Broodstocks require supplementation from outside sources regularly to prevent negative effects of closed populations. Domestication of broodstocks in hatcheries can reduce reproductive capabilities and alter other genetic characteristics. For example, a trout stock maintained as a closed population for 20 generations showed reduced number and size of egg production.

== Examples ==

=== Penaeidae ===
Shrimp, particularly of the family Penaeidae, are one of the largest internationally traded species. Native stocks are usually collected as sources of broodstock supply. There are also examples of pond-reared Penaeidae broodstocks. These shrimp are raised in suitable environmental conditions including a 12–14 hour/day photoperiod, a water temperature of 25–29 °C and full seawater salinity with high water exchange rates.

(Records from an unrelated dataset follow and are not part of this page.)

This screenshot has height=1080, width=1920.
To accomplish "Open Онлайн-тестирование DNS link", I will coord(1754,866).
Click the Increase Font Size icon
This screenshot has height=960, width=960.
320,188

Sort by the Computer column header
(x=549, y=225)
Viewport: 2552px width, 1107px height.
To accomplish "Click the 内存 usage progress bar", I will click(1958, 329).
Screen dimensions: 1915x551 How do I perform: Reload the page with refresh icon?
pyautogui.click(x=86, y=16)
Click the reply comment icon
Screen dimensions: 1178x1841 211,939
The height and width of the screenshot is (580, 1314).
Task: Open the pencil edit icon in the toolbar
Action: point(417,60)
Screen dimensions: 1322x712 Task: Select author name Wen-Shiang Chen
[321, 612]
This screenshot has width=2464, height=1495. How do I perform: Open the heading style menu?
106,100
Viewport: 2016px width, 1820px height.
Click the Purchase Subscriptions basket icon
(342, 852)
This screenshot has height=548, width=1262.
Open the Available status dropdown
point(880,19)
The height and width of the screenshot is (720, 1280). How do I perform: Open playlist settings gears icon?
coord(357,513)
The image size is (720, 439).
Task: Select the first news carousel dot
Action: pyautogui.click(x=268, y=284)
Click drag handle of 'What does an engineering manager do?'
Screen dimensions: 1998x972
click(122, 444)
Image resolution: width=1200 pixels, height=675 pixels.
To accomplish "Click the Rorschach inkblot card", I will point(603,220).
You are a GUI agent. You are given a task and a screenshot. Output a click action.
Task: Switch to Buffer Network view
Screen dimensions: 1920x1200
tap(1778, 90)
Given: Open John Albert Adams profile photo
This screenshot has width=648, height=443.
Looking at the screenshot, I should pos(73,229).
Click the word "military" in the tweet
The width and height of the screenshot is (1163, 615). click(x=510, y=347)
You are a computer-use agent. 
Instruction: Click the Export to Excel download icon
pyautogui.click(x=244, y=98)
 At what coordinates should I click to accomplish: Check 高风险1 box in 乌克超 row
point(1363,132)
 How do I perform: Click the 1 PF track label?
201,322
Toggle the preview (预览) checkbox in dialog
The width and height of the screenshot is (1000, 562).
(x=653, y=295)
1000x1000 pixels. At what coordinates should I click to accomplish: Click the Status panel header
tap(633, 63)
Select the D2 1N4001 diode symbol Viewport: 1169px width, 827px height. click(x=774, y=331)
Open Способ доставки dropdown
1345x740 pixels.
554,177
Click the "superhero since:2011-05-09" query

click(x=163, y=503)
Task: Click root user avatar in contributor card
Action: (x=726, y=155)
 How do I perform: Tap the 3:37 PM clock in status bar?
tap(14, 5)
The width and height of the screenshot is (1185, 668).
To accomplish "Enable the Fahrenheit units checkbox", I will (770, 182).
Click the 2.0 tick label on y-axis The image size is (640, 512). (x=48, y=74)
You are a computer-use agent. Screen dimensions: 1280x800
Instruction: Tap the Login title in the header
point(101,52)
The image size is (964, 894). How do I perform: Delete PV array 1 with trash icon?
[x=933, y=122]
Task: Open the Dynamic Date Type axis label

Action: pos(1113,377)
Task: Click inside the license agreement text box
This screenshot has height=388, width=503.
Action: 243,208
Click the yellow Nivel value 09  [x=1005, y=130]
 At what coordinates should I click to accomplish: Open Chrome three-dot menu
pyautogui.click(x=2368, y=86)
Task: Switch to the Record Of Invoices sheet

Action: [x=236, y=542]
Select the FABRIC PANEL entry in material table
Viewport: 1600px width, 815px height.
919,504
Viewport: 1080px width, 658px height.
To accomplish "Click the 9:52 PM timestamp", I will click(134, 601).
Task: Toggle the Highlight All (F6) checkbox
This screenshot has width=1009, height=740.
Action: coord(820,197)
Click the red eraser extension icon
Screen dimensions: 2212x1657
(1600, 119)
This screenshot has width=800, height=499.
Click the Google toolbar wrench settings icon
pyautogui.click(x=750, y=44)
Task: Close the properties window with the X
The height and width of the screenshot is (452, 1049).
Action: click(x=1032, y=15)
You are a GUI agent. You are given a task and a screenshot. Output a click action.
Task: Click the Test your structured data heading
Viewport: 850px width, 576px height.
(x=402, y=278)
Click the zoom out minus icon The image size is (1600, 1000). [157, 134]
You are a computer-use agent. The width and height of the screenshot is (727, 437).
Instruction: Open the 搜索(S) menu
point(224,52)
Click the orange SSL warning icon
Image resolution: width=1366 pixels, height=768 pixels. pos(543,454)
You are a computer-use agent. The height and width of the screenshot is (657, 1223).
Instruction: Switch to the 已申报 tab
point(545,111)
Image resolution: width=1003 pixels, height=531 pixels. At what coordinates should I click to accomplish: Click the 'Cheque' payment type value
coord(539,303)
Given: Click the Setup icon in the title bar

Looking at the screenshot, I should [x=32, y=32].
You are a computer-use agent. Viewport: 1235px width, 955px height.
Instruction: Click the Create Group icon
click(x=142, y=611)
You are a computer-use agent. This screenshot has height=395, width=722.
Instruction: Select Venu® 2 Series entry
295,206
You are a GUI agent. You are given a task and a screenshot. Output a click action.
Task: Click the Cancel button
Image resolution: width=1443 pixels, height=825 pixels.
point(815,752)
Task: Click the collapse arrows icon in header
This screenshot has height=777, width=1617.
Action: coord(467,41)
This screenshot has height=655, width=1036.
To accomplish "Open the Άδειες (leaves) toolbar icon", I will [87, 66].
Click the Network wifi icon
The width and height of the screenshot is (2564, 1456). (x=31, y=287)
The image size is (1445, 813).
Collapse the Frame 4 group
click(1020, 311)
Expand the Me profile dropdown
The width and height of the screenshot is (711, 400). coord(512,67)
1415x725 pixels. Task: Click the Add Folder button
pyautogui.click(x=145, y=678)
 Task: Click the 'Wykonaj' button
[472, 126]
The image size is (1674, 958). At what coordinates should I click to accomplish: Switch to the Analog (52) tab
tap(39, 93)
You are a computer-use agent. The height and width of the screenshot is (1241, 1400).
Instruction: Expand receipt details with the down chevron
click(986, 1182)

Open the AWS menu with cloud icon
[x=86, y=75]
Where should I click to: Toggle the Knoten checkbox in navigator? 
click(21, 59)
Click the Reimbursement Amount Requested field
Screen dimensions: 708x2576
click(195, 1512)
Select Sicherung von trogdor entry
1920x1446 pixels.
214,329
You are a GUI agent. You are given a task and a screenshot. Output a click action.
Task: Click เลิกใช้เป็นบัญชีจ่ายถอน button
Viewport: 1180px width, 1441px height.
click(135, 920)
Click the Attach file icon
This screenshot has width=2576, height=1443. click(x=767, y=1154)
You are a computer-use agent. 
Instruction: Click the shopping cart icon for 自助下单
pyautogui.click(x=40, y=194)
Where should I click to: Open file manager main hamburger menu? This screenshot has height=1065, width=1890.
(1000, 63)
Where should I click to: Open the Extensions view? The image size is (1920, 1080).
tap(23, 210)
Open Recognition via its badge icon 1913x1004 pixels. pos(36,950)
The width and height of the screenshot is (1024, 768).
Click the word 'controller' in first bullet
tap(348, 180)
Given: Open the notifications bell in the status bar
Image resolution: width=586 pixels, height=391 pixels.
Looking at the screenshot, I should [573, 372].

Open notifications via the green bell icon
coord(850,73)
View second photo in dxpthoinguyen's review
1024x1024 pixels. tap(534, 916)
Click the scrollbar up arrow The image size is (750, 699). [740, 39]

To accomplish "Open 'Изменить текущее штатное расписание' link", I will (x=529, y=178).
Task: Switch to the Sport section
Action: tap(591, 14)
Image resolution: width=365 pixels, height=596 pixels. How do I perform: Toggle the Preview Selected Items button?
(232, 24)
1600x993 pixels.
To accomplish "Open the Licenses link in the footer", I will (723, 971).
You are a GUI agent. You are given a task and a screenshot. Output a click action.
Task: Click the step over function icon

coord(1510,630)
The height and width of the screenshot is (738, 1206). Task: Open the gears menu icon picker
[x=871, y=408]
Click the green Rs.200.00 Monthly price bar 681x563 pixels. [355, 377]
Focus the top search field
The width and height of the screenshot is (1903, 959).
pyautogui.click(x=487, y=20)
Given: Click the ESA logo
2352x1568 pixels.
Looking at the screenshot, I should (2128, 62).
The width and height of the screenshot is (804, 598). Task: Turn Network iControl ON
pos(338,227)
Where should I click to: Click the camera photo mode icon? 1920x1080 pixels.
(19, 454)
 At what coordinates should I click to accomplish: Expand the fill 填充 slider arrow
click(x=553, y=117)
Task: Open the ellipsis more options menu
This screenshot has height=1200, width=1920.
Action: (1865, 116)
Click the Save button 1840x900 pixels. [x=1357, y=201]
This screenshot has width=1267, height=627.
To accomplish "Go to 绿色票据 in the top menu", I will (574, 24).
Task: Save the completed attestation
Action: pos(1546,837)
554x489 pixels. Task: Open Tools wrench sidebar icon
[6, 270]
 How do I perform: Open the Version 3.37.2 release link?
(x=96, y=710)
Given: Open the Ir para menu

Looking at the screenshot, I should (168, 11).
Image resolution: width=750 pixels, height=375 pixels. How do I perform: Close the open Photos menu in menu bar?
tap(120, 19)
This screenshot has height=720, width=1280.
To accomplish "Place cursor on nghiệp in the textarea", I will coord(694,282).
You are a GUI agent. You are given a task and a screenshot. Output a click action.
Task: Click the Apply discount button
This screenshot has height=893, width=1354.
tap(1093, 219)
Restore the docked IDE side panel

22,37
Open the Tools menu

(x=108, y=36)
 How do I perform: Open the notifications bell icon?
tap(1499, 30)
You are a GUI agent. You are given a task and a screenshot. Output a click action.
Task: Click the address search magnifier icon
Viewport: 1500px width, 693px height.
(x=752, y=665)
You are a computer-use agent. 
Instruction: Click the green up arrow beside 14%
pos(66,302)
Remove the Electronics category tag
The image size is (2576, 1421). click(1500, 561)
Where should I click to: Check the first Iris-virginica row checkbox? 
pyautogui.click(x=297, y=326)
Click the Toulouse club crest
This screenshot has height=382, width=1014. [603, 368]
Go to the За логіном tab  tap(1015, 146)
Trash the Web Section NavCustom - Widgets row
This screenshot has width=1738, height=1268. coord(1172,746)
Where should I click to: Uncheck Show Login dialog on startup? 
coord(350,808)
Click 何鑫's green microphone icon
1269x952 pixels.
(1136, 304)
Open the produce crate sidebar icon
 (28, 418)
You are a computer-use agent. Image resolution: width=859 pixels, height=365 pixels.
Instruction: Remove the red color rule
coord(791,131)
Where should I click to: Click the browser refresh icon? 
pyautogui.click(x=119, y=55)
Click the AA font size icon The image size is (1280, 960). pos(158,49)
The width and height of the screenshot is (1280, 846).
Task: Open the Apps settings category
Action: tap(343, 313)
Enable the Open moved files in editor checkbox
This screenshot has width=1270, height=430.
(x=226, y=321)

=== Sydney rock oyster ===
The Sydney rock oyster, Saccostrea glomerata, has been farmed in New South Wales, Australia for over 100 years. Due to declines in the supply in the past 30 years, New South Wales introduced a selection program in 1990 to breed faster growing stocks. The utilised broodstocks are held in artificial ponds of around 0.11 ha in size, and at low densities. Broodstocks provided higher numbers of larvae and could be spawned readily providing a more definite source of Sydney rock oysters.

=== Rainbow trout ===
Global production of rainbow trout, Oncorhynchus mykiss, requires over 3 billion eggs per year. This number is met because of broodstocks which undergo selection and conditioning in hatcheries. Trout have been reared artificially for over 80 years. Rainbow trout broodstocks are commonly manipulated to delay maturation and spawning time in order to provide eggs regularly and optimise supply. Artificial selection has favoured larger fish due to evidence of correlations between fish size and fecundity.